_The input_.
----

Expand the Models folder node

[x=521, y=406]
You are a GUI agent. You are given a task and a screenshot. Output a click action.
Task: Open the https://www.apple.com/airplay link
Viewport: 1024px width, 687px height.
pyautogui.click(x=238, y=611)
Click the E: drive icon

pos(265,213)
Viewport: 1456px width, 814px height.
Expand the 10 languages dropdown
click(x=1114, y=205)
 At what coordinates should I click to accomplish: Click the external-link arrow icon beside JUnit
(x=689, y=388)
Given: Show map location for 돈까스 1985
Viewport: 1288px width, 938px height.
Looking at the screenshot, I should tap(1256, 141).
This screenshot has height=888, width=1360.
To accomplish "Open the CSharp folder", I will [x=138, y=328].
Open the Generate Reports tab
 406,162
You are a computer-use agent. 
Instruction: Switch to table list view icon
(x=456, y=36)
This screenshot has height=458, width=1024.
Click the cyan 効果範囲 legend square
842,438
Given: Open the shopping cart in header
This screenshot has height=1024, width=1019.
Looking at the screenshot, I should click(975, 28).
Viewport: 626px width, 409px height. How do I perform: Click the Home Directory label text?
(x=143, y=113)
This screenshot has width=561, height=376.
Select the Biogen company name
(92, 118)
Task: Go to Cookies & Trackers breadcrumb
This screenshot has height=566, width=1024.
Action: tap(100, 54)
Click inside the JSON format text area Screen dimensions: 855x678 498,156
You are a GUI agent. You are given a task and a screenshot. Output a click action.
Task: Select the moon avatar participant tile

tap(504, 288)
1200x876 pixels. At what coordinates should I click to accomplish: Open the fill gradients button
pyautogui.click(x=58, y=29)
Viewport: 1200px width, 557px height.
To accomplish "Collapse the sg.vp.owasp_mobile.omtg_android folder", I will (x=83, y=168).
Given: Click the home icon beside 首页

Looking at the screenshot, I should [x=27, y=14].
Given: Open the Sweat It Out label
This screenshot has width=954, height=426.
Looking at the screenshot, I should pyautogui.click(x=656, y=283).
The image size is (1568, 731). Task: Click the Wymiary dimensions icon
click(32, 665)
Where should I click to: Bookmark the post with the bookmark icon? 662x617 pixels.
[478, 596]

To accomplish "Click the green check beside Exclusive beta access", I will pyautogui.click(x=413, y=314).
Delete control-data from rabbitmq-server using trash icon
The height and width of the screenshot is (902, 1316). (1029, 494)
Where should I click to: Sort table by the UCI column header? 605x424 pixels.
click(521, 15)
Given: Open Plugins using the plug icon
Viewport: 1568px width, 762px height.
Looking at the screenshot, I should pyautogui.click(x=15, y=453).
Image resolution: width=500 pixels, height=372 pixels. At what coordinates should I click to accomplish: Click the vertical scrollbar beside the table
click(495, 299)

----

_Work item_.
Lines from the one containing "The image size" through the last line of the records, restated word for word: that is the whole response.

_Solution to this task_.
The image size is (1568, 731). Task: Click the Wymiary dimensions icon
click(32, 665)
Where should I click to: Bookmark the post with the bookmark icon? 662x617 pixels.
[478, 596]

To accomplish "Click the green check beside Exclusive beta access", I will pyautogui.click(x=413, y=314).
Delete control-data from rabbitmq-server using trash icon
The height and width of the screenshot is (902, 1316). (1029, 494)
Where should I click to: Sort table by the UCI column header? 605x424 pixels.
click(521, 15)
Given: Open Plugins using the plug icon
Viewport: 1568px width, 762px height.
Looking at the screenshot, I should pyautogui.click(x=15, y=453).
Image resolution: width=500 pixels, height=372 pixels. At what coordinates should I click to accomplish: Click the vertical scrollbar beside the table
click(495, 299)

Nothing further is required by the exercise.